Al poco de ascender aparece la tumba del político y escritor Enric Prat de la Riba, bajo la sombra de un ciprés. Durante el franquismo llegó a circular la duda de si sus restos seguían allí, aunque nunca se aclaró del todo. El sobrio homenaje es puro noucentisme: una cruz de Sant Jordi preside el espacio, flanqueada por cuatro bancos que representan las provincias catalanas. En su entierro se utilizó la célebre carroza fúnebre de caballos conocida como Carrossa Estufa, la misma que acompañó a Josep Llimona o Santiago Rusiñol. Solo un peldaño más arriba, casi aislada del resto, el visitante identificará el panteón del tenor Francesc Viñas, referencia del wagnerismo catalán. Su tumba luce una escultura monumental con Lohengrin, Christian y Parsifal, con este último alzando el Grial, símbolo del mito que Wagner devolvió a la modernidad y que Viñas ayudó a arraigar en Catalunya.

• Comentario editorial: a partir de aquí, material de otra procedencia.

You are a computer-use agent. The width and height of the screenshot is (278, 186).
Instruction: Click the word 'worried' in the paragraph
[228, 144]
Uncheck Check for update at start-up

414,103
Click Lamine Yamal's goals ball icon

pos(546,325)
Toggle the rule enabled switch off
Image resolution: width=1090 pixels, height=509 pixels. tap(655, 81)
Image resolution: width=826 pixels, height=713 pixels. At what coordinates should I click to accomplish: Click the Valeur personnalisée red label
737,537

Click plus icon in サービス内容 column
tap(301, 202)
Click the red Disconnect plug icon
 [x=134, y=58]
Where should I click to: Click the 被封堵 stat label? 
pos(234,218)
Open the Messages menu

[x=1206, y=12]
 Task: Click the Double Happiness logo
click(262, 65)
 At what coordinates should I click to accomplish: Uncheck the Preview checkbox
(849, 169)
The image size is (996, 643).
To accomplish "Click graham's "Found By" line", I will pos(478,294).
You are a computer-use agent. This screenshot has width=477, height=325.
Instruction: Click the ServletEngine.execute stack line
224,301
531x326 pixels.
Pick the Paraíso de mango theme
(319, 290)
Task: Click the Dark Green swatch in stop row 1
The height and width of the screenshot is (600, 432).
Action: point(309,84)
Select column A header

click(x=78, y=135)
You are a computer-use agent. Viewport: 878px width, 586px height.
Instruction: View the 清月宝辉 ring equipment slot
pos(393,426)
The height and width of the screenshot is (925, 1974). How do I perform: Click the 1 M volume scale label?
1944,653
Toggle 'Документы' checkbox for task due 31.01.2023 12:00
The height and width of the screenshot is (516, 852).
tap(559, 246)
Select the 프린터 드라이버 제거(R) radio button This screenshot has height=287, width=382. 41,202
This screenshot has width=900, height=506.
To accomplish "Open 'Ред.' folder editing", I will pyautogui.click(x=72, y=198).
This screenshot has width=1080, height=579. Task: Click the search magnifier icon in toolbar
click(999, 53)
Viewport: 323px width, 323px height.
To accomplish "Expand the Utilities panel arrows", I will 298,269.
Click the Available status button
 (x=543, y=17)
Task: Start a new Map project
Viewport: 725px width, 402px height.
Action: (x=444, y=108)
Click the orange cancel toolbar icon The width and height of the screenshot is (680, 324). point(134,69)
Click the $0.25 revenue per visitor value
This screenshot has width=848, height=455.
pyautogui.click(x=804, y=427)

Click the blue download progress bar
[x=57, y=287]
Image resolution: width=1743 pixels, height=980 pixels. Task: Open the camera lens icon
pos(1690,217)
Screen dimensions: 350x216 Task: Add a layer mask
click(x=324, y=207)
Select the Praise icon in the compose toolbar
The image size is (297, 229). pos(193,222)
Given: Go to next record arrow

La sepultura del político y escritor Enric Prat de la Riba, bajo la sombra de un ciprés
Subiendo entre curvas y terrazas, lo que aparece con más insistencia son miles de sepulturas discretas, repetidas, anónimas, que se multiplican por todo el cementerio; inscripciones a veces mínimas, como un “Pau eterna”, “Bon repòs”; o una que lleva “Conchi”, secamente. Más allá de las rutas literarias, artísticas o históricas que hoy pueden seguirse con un código QR, lo que realmente marca el recorrido es lo inesperado, hallazgos como la tumba de Francesca Bonnemaison en la vía Santa Eulàlia, la capilla de la familia Goytisolo o excentricidades maravillosas, como la de un catedrático de Anatomía, Jaume Farreras Framis, quien, a modo de lección eterna, mandó representarse con el cráneo al descubierto.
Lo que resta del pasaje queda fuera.